Подходишь к Мишиной Горке и поневоле шаг сбавляешь. Ног не чуешь, себя не чуешь, наперёд знаешь, что будет! Не в первый раз. Если тихо, то слышно, как на переборе шумит река. А снизу… свет поднимается, потому как круто и нет там земли…

Не заметил как, а ты уже на самом чупушке Мишиной Горки. Шёл ли последние метры, а может, летел?

Внизу, где река, немного сбоку, лицо солнца. Нигде его ещё не видно: ни в деревне, ни в поле. И ты знаешь это! А тут оно уже улыбается, как морщинки разбежались от него в разные стороны красные лучики, зажгли стволы сосен. …И вот стоишь, словно среди огромных свечей, маленький карлик. И молиться хочется и креститься… Падаешь на колени…

– Молиться в церкви надо, да и про сосны я уже где-то слышал, – опять что-то дёрнуло Алёшу.

Юрий внимательно, как на пожаре, посмотрел на него, с силой сжал веки несколько раз, отвернулся и сказал тихо:

– Худо дело. Учит тебя Емеля, учит, а ты всё как дурак. Глупый ещё… – искал он слова, – молодой. Да и я такой же…

Юрий ещё что-то говорил, но Алёша больше не слушал, не мог слушать, то, что таилось в нём с самого пожара, поднялось во весь рост, вытянув свои лапы в Алёшины руки и ноги; внутри закипело. «Глупый», «дурак» – это бы он стерпел. Но… – «молодой!». В школе его так и звали: Зелёный, или ещё: Одуванчик. «Ладно! – распалял он себя. – Ладно!» …Вспомнилось, как в таких случаях отвечал Серёга. Алёша улыбнулся нехорошо.

– Знаешь что? – спросил он Юрия, который глядел куда-то вдаль и ел чернику. – Как вас по батюшке? – Словно не знал, как дядьку зовут, а может, и забыл.

– Серафимович. Дед у нас чудак был, не знаю, чего ему вздумалось так отца назвать.

– Юрий Серафимович, а ведь Колобок тоже долгое время думал, что он разносторонняя, так сказать, круглая личность. Пока однажды не получил пинка и не улетел высоко-высоко, стукнулся лбом о луну и стал стремительно падать вниз, удивляясь, как невероятно быстро увеличивается в размерах этот Земной шарик.

Юрий помолчал немного.

– А знаешь, Лёша, ведь Колобок – это хлеб. – Он лёг на землю, раскинув руки. – Давай в небо глядеть.

Алёша ничего не ответил. Слова Юрия: «Колобок – это хлеб» – поразили его. Он посидел несколько секунд и тоже лёг, примяв мох и раздавив, наверно, не одну черничину, которые в отместку замарали пиджак. Со стороны кажется, что тела двух людей, лежащих на бору, выросли подобно грибам: земля вытолкнула их наружу, и они теперь в объятиях мха и ягодника.

По небу плывут лёгкие с неровными краями облака. Наблюдаешь за ними и успокаиваешься, ни о чём постороннем не думаешь… «Облака – белогривые лошадки», – пришло Алёше в голову. Как же давно не лежал он вот так где-нибудь в парке отдыха или лесу, не смотрел в небо и не угадывал, на что похоже очередное, выглянувшее в окошко между кронами облако.
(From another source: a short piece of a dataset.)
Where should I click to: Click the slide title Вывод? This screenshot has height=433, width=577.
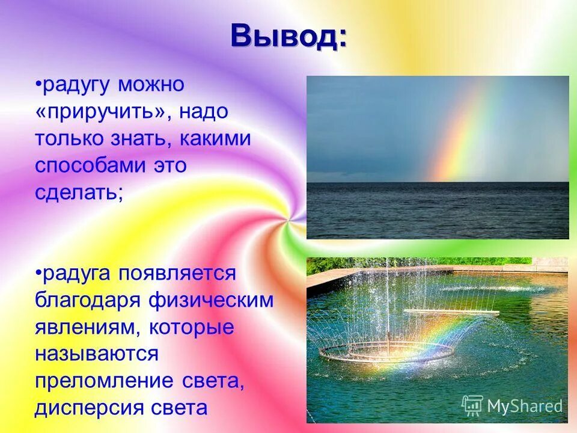coord(288,37)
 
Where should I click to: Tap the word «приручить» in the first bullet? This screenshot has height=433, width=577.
coord(99,112)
…Со временем начинает казаться, что это не облака проплывают куда-то, а ты сам, раскинув руки и ноги, обдуваемый ветром, летишь!.. И даже не ты, а вся Земля. А деревья-волосы шумят кронами, сопротивляясь встречному ветру. Пахнет мхом, прелой хвоёй, ещё чем-то, все эти запахи мешаются в один, с детства знакомый, успокаивающий. Хочется спать в объятиях бора, когда он поёт свою колыбельную, а покачивающиеся слегка сосны кажутся толстыми канатами, на которых подвешена твоя кроватка. Вот уже и глаза, нет-нет, и закроются на несколько секунд. Не мешают даже редкие комары.